Show that ${n+k-1 \choose k}={n+k-2\choose k}+{n+k-1 \choose k-1}$
So I have $${n+k-2\choose k}+{n+k-1 \choose k-1}=\frac{(n+k-2)!}{k!(n+k-2-k)!}+\frac{(n+k-1)!}{(k-1)!(n+k-1-k+1)!}$$
$$=\frac{n+k-2)!(k-1)!(n!)+(n+k-1)!(k!)(n-2)!}{(k!)(k-1)!(n-2)!(n)!}$$
$$=\frac{(n+k-1)!(k-1)!(n-2)![n(n+1)(n+k-1)+k]}{k!(n-2)!(k-1)!(n!)}$$
$$=\frac{(n+k-1)![n(n+1)(n+k-1)+k]}{k!(n!)}$$
From here I'm not sure how to continue. I want to end up with $\frac{(n+k-1)!}{k!(n+k-1-k)!}$
On
Here is a counterexample to show that the "equation" in your title is not true
(no wonder you were having trouble proving it!):
with $n=4$ and $k=2$, $$\binom52\ne\binom42+\binom51$$ since $10\ne6+5$.

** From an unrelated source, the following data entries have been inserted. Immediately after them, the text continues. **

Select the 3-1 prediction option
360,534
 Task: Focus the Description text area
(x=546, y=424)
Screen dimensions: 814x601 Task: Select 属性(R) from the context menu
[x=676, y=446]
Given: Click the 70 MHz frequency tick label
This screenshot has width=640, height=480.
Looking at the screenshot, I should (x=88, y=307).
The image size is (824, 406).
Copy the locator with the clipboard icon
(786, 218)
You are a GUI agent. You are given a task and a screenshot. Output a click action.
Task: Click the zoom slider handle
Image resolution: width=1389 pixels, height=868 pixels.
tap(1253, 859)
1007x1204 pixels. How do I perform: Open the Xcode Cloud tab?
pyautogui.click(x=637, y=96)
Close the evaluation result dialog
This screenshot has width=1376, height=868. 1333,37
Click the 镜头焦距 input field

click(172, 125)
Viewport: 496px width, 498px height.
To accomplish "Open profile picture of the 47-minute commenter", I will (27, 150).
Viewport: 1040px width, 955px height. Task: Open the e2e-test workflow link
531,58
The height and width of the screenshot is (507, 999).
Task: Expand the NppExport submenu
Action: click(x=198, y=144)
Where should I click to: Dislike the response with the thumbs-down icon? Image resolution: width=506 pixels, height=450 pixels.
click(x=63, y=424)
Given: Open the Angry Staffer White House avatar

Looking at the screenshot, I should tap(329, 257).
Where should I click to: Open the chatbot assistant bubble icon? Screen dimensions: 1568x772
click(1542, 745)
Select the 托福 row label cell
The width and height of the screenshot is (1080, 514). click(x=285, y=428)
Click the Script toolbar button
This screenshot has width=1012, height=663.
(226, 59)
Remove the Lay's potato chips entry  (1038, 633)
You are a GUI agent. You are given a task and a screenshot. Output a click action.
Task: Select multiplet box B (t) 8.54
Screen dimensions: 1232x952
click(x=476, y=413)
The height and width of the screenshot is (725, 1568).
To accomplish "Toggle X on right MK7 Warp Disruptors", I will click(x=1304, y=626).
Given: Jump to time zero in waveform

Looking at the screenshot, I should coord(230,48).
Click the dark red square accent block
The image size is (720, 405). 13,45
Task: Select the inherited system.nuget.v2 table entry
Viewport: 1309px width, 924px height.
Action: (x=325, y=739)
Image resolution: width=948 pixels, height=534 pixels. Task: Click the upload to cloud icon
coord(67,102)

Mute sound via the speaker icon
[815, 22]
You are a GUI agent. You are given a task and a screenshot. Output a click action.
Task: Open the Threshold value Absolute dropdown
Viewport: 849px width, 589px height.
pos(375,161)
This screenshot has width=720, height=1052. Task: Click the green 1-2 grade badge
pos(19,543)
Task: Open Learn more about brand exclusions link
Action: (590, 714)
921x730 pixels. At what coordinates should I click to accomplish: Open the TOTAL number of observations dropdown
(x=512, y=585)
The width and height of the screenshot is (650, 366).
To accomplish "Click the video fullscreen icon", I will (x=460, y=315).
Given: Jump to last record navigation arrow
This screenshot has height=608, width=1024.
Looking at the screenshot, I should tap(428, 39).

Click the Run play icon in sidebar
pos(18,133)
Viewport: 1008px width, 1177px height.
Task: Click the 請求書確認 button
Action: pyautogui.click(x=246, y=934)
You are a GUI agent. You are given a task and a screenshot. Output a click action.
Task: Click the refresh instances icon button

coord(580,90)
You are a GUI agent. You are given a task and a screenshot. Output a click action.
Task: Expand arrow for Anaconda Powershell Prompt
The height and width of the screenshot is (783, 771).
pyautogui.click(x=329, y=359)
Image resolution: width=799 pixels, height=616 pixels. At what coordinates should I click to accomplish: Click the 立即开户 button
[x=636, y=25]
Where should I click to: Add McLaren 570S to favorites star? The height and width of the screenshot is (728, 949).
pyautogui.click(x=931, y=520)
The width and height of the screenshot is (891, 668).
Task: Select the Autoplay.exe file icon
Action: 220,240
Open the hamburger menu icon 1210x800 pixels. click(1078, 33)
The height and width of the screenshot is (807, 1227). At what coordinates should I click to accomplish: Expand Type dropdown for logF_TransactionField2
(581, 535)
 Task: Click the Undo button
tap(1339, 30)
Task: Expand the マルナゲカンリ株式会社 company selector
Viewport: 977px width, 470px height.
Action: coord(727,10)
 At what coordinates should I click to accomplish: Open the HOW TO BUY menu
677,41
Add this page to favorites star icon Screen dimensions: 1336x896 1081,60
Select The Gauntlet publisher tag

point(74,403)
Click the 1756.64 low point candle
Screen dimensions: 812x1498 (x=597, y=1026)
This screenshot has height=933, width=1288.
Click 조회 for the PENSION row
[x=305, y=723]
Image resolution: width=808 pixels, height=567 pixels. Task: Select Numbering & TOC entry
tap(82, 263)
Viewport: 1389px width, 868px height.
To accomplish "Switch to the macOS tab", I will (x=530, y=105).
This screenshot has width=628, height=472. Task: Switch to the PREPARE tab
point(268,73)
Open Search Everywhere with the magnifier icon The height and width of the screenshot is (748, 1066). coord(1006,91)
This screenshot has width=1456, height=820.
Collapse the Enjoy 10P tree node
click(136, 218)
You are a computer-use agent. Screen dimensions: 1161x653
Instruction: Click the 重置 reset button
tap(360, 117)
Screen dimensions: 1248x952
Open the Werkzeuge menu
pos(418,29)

You should have more success proving that $$\binom{n+k-1}{k}=\binom{n+k-2}{k}+\binom{n+k-\color{red}2}{k-1}.$$
In fact, $${n+k-1 \choose k}={n+k-2\choose k}+{n+k-2 \choose k-1}$$
This is because $\binom ak=\binom{a-1}k+\binom{a-1}{k-1}$ where $a=n+k-1$.